Después de desayunar, mi madre y yo fuimos hacia el muelle. Papá y Fiona se encargaron del equipaje.

En cuanto mamá y yo embarcamos en el enorme buque blanco, sentí una repentina alegría. «Es increíble - pensé- . Este barco es genial. Y hay gente de mi edad. ¡Nos lo vamos a pasar de miedo!»

Fiona y yo íbamos a compartir el camarote con­tiguo al de papá y mamá. Cuando el camarero unifor­mado de blanco nos lo mostró, me quedé de una pieza. Era muy bonito. Lujoso mobiliario de piel, televisor, vídeo, y una cubierta particular donde salir a sentarme con Fiona para contemplar el mar. ¡Guau!

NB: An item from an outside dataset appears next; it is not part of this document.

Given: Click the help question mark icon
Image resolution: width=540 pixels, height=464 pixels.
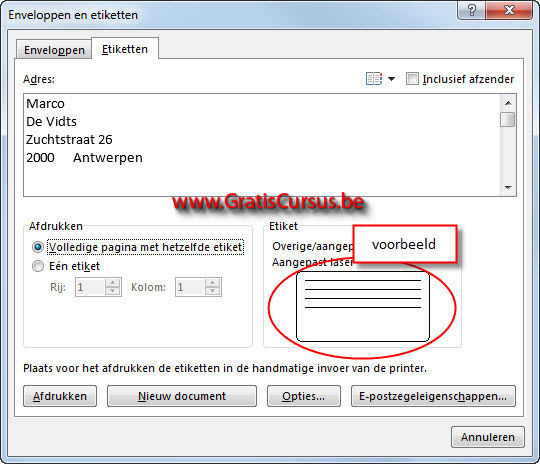Looking at the screenshot, I should point(471,10).
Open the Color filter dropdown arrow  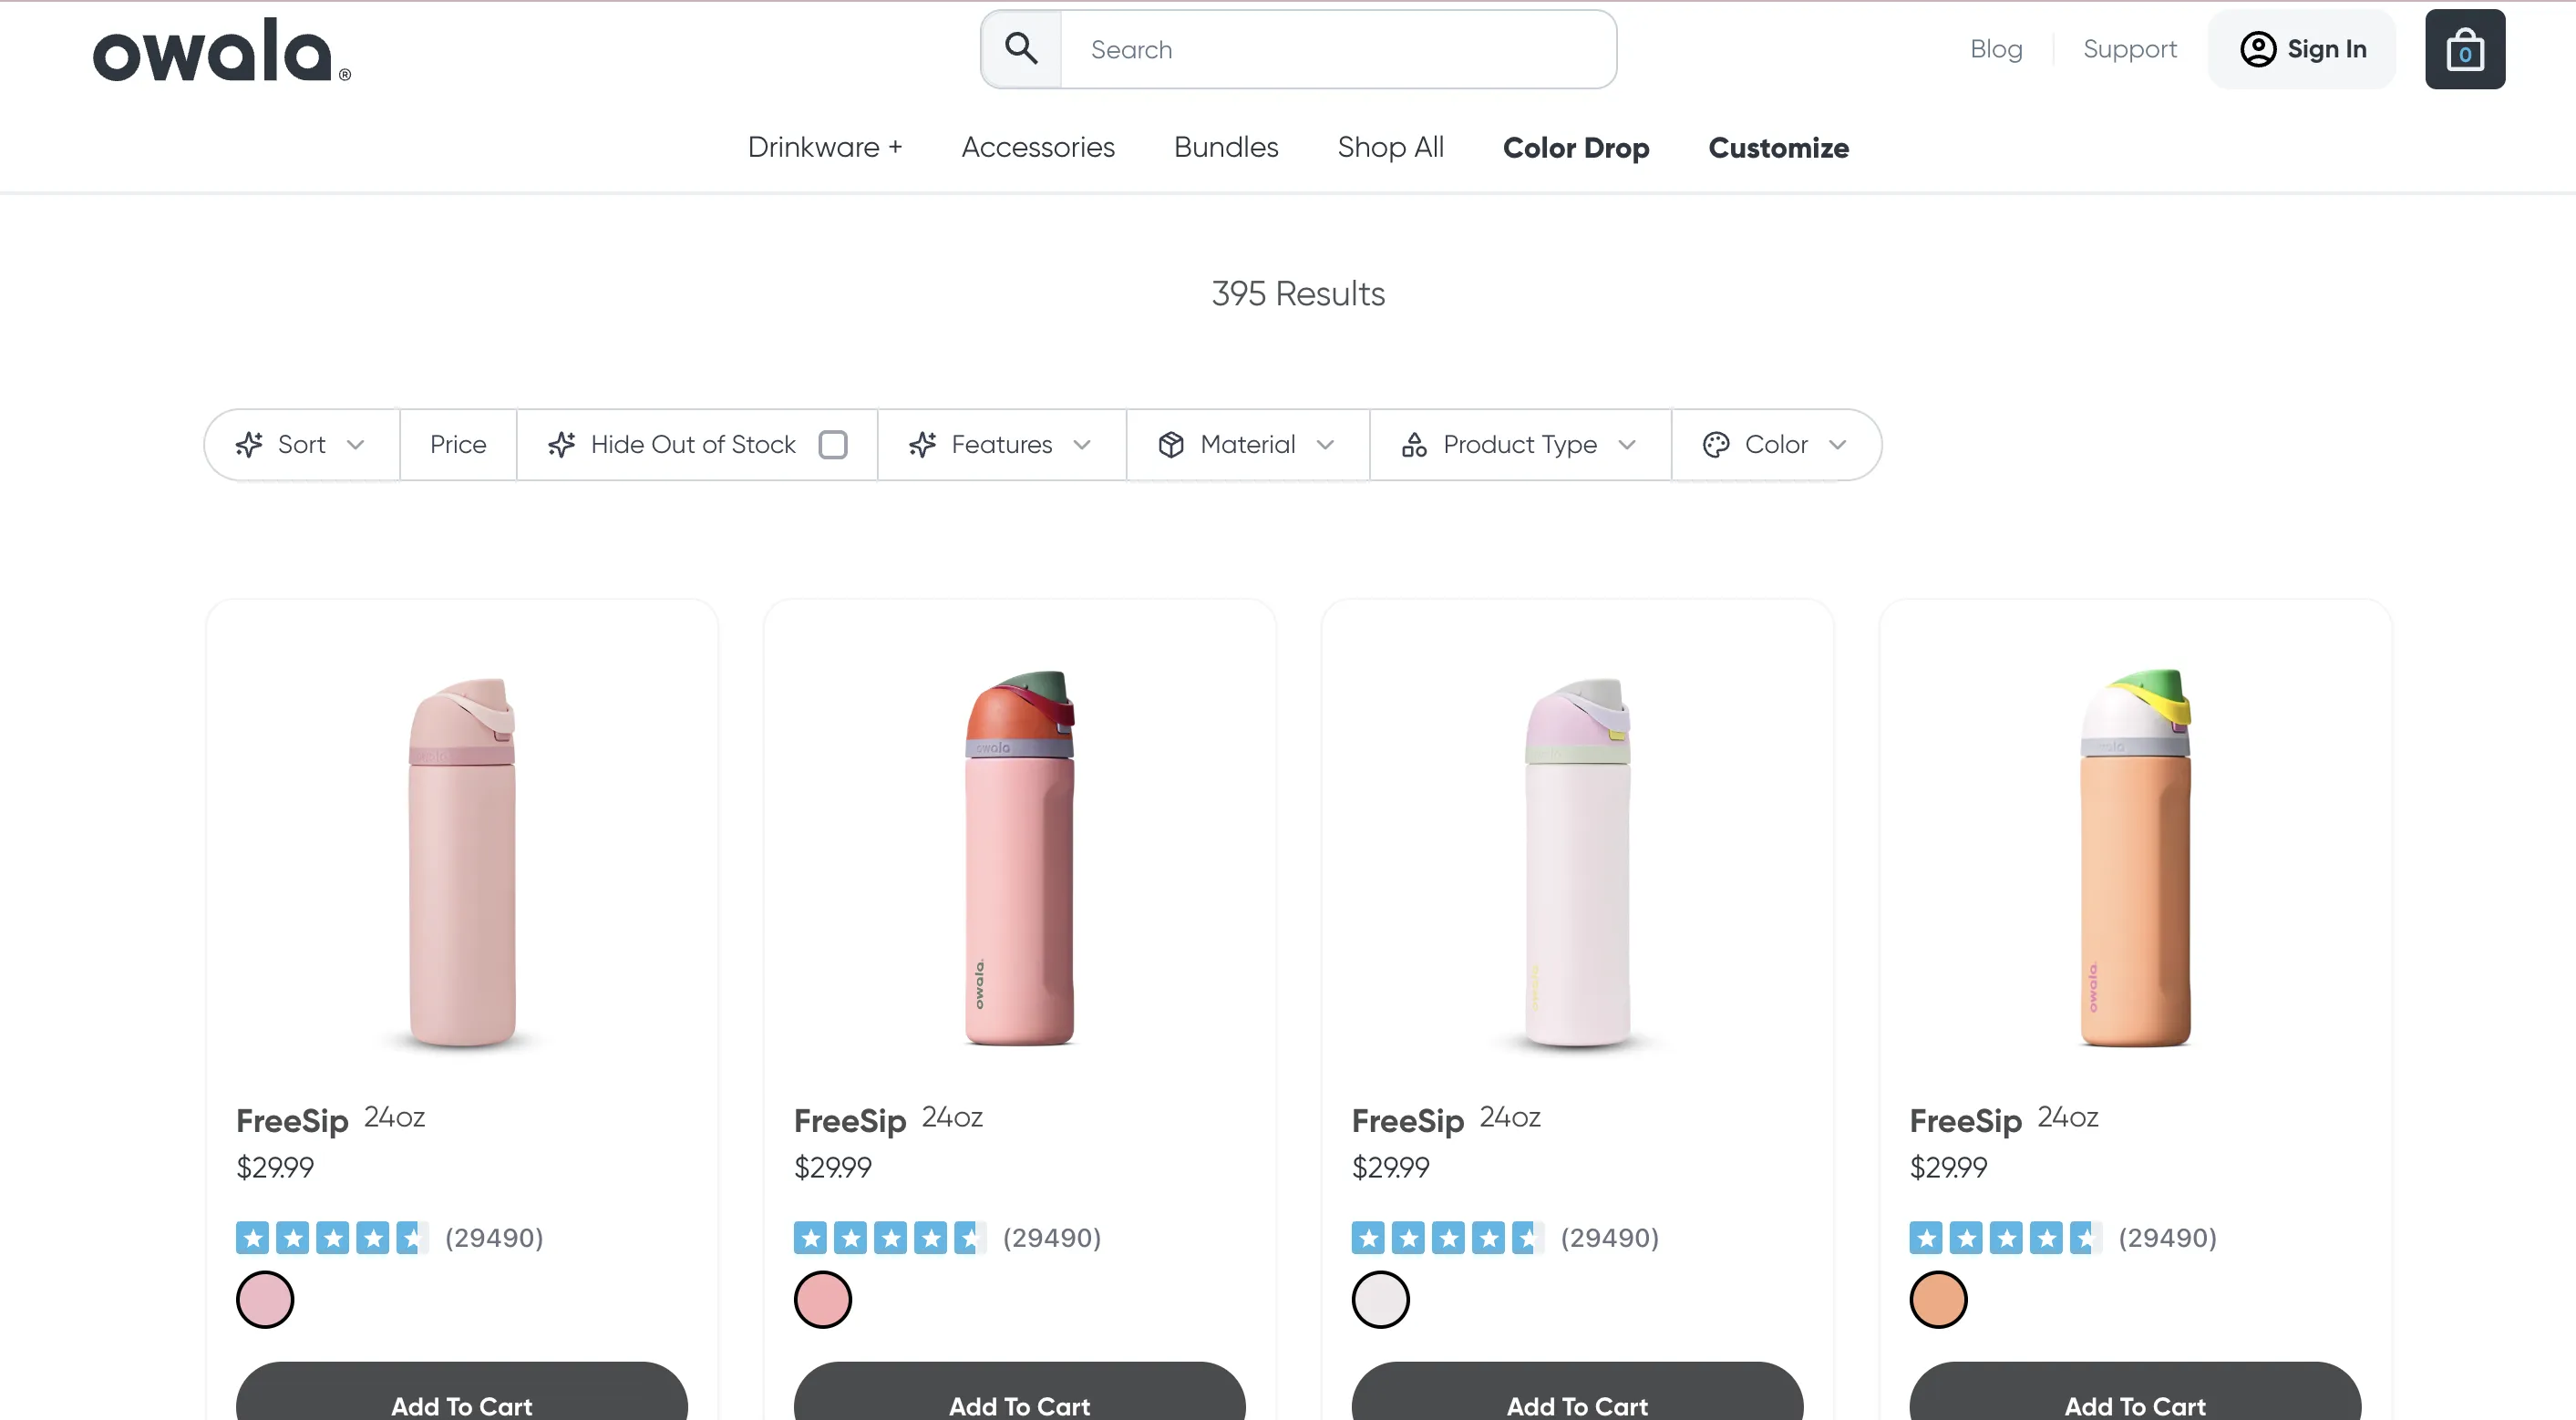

Un poco más tarde, cuando inspeccionaba las choco­latinas del minibar, oí que llamaban a la puerta. Se abrió dejando paso a papá y Fiona. Papá me miró radiante.

-¿Te gusta el camarote, Amber?

-¡Me encanta! - exclamé - . ¡Es genial, papá! Creo que me equivoqué respecto al crucero.

Me premió con una amplia sonrisa.

-¡Sorpresa! - exclamó Fiona-. ¿No adivinas lo que he traído?

Papá hizo una señal al camarero, que aguardaba fuera.

-  Como tú no lo querías -dijo Fiona-, ahora es para mí. ¡Es mi baúl!

Me quedé con la boca abierta.

El mozo tiró del baúl y lo depositó en medio del camarote.

Papá se agachó frente a él, agarró el cierre y lo le­vantó.

-Ven, Fiona - dijo -, yo te lo abro.